**Pixel coordinate grounding data:**
___

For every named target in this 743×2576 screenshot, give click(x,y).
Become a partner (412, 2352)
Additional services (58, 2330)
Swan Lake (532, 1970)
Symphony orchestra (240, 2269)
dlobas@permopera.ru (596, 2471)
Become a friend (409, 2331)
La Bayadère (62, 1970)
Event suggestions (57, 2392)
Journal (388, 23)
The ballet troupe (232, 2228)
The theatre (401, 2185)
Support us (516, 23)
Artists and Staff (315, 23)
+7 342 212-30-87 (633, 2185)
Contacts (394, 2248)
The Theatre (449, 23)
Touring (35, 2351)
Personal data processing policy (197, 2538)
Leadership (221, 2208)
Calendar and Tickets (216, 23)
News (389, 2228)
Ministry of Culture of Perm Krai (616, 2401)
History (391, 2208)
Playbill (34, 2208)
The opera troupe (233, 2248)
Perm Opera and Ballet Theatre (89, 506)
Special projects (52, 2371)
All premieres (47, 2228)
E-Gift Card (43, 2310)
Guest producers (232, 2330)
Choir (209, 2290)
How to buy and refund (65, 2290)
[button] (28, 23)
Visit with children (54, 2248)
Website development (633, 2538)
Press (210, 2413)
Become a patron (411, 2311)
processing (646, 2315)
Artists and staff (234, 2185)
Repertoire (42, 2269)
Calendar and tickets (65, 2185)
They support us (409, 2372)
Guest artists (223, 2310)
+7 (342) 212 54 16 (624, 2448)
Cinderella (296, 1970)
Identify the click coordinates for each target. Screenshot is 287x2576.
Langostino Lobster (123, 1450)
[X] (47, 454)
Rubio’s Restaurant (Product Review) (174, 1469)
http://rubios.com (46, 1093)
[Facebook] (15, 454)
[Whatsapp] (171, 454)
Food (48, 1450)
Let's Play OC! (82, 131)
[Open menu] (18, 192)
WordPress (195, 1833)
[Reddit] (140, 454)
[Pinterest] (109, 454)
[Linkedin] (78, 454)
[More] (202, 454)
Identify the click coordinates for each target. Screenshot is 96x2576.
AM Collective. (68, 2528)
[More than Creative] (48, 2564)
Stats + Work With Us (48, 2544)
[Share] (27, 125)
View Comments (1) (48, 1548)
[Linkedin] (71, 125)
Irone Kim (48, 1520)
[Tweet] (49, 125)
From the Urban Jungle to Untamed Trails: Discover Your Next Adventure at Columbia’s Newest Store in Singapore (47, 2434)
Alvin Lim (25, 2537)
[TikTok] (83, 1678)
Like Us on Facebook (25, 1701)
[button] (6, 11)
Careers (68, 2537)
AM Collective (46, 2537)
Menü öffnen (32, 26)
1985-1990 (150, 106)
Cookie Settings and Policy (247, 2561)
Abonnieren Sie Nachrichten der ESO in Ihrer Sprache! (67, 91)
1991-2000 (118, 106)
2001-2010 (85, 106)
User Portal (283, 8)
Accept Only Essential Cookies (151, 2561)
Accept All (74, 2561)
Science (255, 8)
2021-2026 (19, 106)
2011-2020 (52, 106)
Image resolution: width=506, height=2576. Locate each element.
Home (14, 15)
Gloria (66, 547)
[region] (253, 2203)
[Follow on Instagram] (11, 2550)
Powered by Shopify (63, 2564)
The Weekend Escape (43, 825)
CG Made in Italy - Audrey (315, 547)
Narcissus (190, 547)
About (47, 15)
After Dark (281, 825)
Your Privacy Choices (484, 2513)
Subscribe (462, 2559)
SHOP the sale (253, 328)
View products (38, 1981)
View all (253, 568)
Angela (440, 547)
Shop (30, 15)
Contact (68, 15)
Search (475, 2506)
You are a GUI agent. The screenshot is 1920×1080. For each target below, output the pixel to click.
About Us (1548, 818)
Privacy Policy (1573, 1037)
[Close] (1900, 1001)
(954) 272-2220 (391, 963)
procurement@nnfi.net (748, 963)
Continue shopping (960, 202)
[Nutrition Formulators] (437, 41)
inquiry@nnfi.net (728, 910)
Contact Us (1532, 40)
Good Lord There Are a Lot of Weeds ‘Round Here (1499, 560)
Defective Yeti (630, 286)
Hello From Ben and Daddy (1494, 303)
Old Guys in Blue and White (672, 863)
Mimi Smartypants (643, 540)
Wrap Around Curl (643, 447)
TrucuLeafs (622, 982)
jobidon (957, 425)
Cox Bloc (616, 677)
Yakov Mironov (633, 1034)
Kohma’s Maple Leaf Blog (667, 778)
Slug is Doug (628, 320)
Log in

___

Write out exactly the lines above from the line with "Event suggestions (57, 2392)" through the line with "Ministry of Culture of Perm Krai (616, 2401)", both of them included, and leave out all other lines.

Event suggestions (57, 2392)
Journal (388, 23)
The ballet troupe (232, 2228)
The theatre (401, 2185)
Support us (516, 23)
Artists and Staff (315, 23)
+7 342 212-30-87 (633, 2185)
Contacts (394, 2248)
The Theatre (449, 23)
Touring (35, 2351)
Personal data processing policy (197, 2538)
Leadership (221, 2208)
Calendar and Tickets (216, 23)
News (389, 2228)
Ministry of Culture of Perm Krai (616, 2401)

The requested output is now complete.